Tomorrow morning, my friend, my sis and I will get in the car and head three hours north to my brother's house. It's rare that my brother, sister and I are all three together ... usually that only happens when there's a wedding or a funeral. But tomorrow, the three of us will spend the afternoon and evening together before I have to make my way back to Kansas City and get back into the routine of real life. I say real life because vacation isn't that, you know ... real life, I mean. Vacation is eating every meal in a restaurant, swimming in a hotel pool, not having to clean house or do laundry, not going to work, spending hours and hours visiting with family and friends, being far removed from one doctor or another probing my body or my brain ... vacation is a break from real life, a time to step away from the cares and worries of the daily grind and rest, have fun, and fall in love with my sweet family all over again.
Take today for example ... I had breakfast with my niece-in-law, and we talked for two hours ... lunch at Country Place with my niece and nephew-in-law, my great nephew and my sis, and we sat at the table for more than two hours ... dinner tonight with my nephew, niece-in-law and great niece, and we laughed and talked and ate like a million shrimp for two hours or so. Two hours seems to be the time to spend on a meal with my family, huh? I haven't always appreciated my time at home on the countless trips I've made back here, but as I said a few blogs ago, this trip is different. When my friend, my sis and I drove by my mom and dad's old house ... the house I grew up in ... my mind was instantly awash with memories from the past, from both when I was young and living in the house and of all the times I traveled home after I moved away. And yes, I got very choked up as I sat in the car looking at the house ... especially when my mind raced back to Mom sitting on the rock wall waving to me as I backed out of the driveway to return to Kansas City.
Though I've had glimpses all week as to the deep meaning behind this particular trip, it was as I was standing at the graves of my mom, dad and brother yesterday that I fully understood why I needed so desperately to make this journey home. This trip is about love ... nothing more, nothing less ... it's about love ... my love for my family and their love for me. I needed to come home because I needed to go to a place where I know I am loved ... a place where I've been loved since I first entered this world ... a place where I will be loved until the day I draw my last breath.
My friend who traveled with me this week isn't from the South, and I'm sure she's had more than a chuckle or two at some of the sayings and accents she's heard since we arrived last Friday. Though there are quite a few universal Southernisms I've heard every day like, "Hey, honey!" or "You want a glass of sweet tea with that, darlin'?" or "You have a nice day now, sweet pea," my family has one in particular that will forever be etched into my heart and nestled in my soul. Every time we end a phone call and often when we part, my Southern relatives say, "Love you bye-bye." They say it so quickly that it's almost like it's one word ... loveyoubye-bye. It's one of the sweetest things I've ever heard, not just because it's spoken with a heavy, heavy Southern accent, but because it reminds me once again of what's really important in life ... the love of family and friends ... "love you bye-bye" says love to me in a big huge way.

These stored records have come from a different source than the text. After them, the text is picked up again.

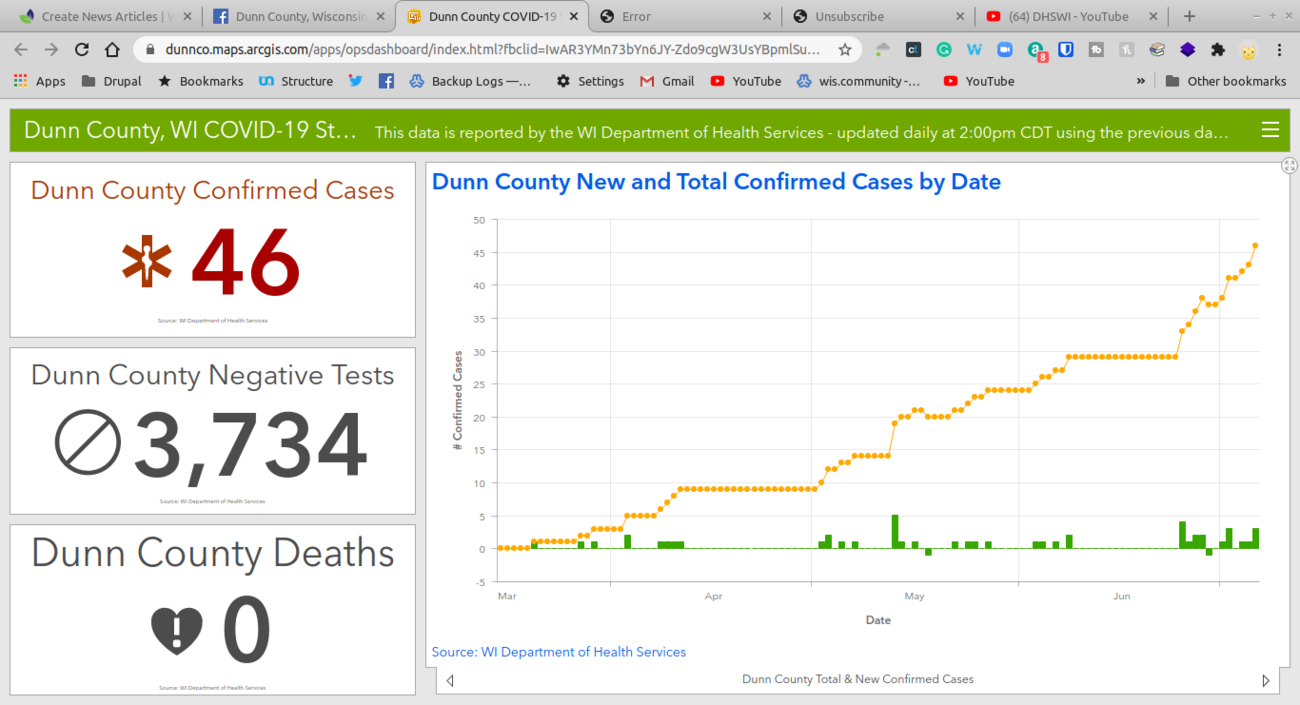The image size is (1300, 705).
Task: Click the address bar URL field
Action: [x=490, y=50]
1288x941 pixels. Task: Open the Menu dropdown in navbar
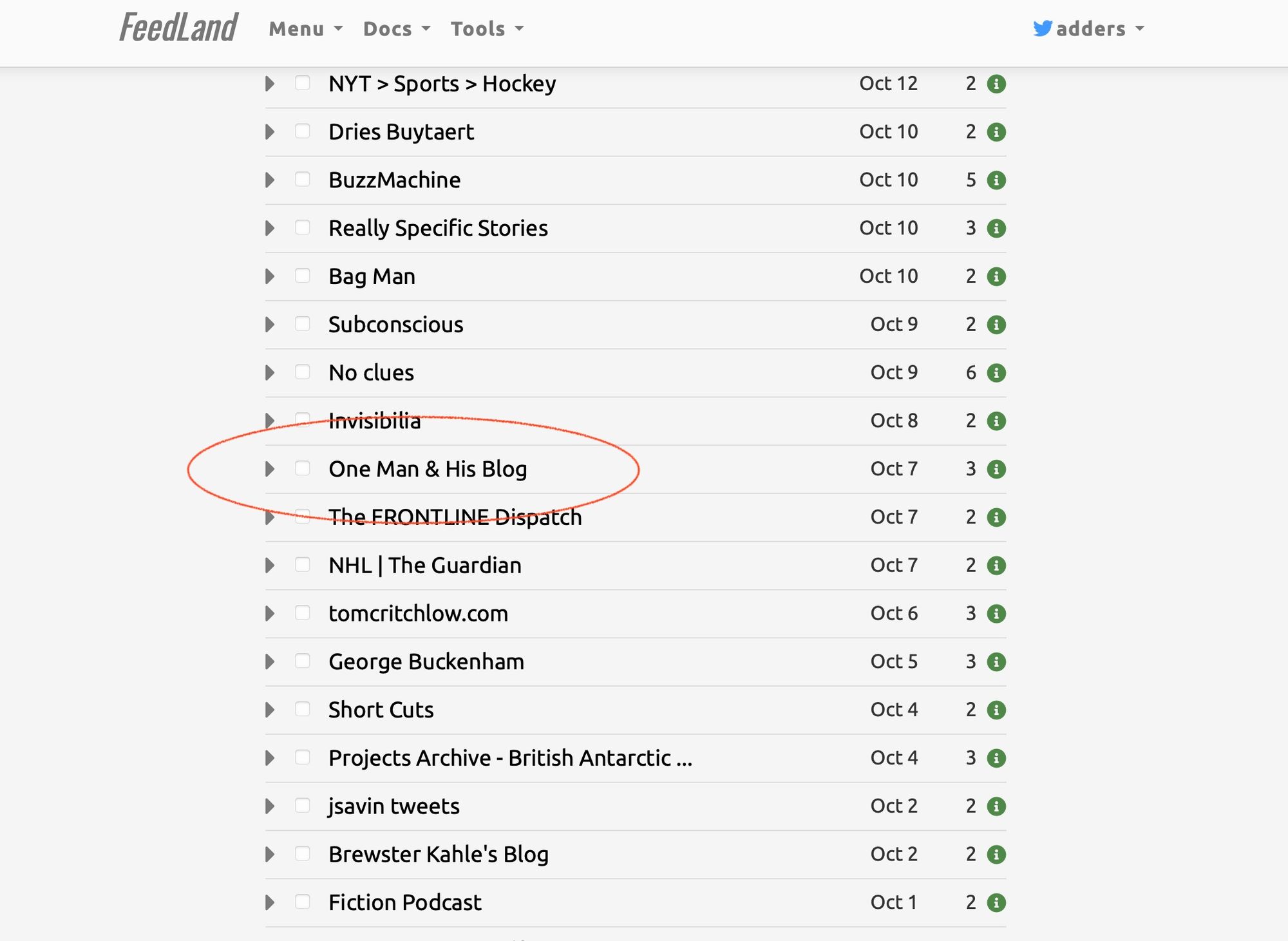coord(305,29)
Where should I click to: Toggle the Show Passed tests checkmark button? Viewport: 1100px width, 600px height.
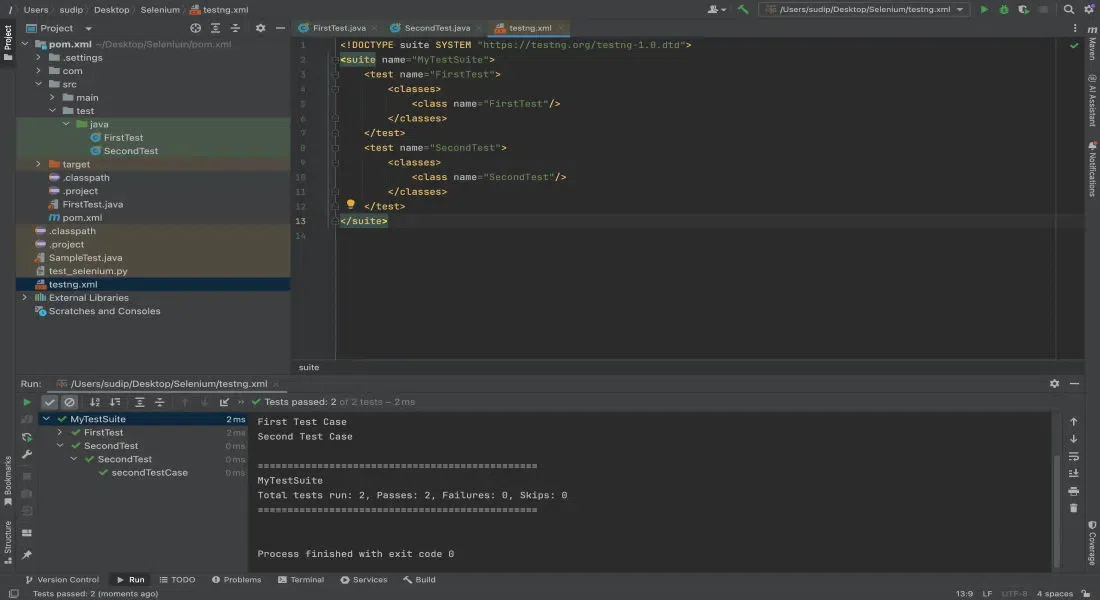pos(50,402)
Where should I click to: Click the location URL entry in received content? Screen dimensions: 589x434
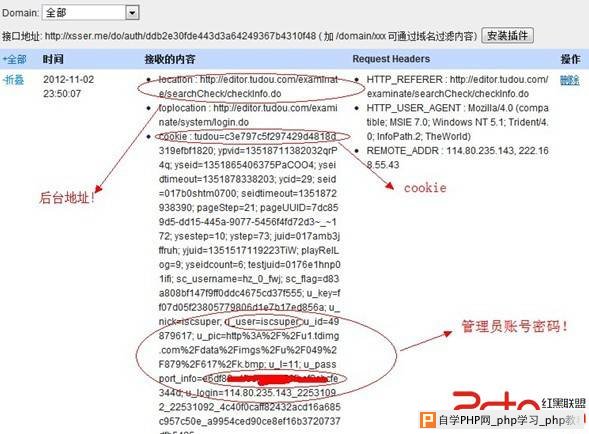click(x=248, y=86)
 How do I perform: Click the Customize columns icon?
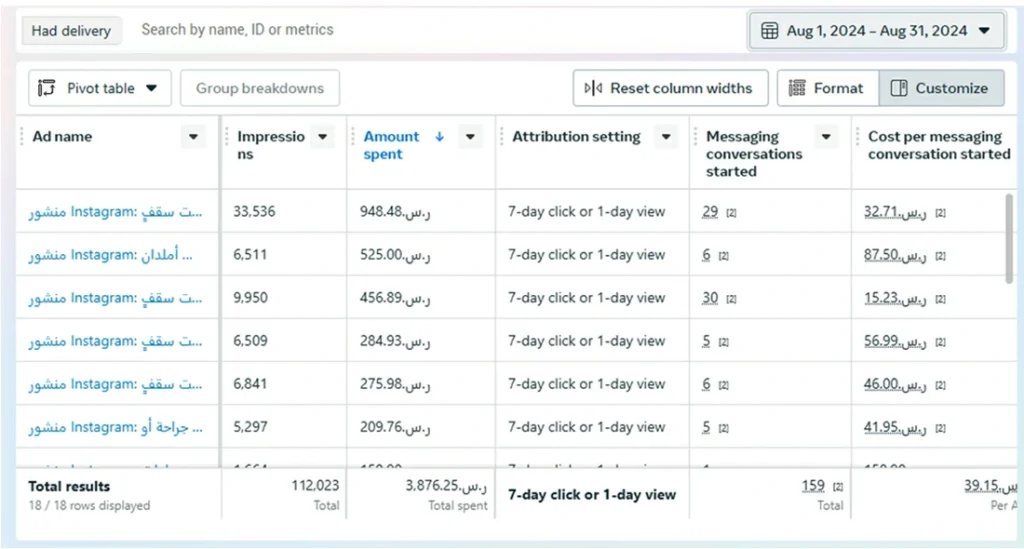(899, 88)
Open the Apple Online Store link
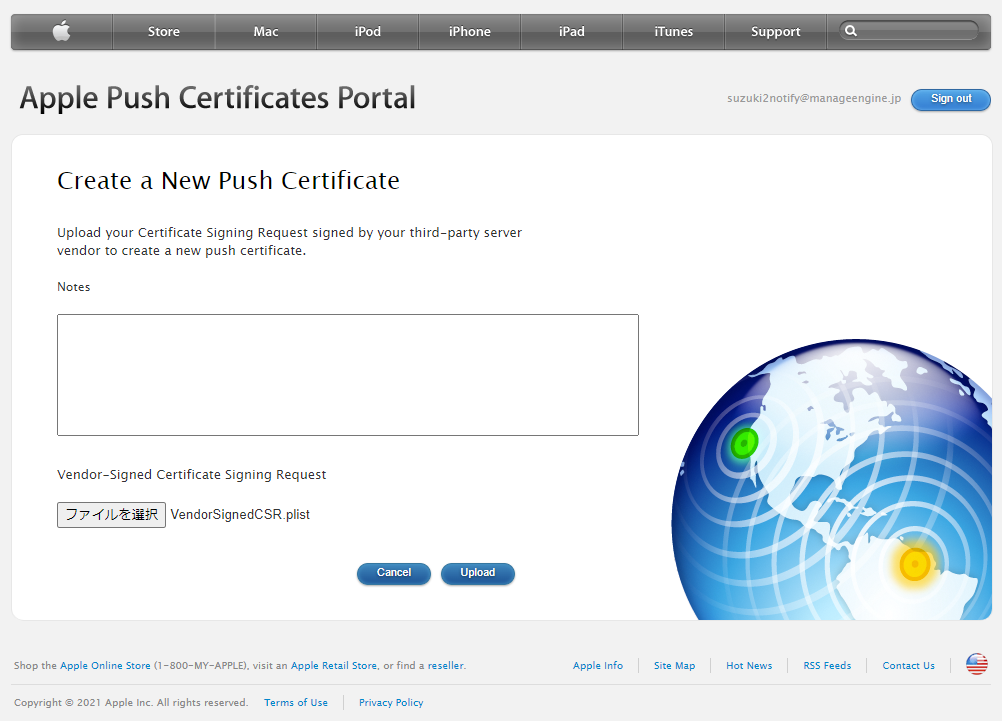The width and height of the screenshot is (1002, 721). point(105,666)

I cried crocodile tears tonight as I said goodbye to my nephew and his little family, and I'm sure I will cry again tomorrow when I bid farewell to my niece and nephew-in-law. And my heart already hurts from the very thought of saying goodbye to my sister and brother on Saturday morning. So, to all of my family ... thank you for this week ... you guys have no idea how much it meant to me to be with you, how much you touched my heart, how deeply thankful I am for your love.
Love you bye-bye, sweet family ... love you bye-bye.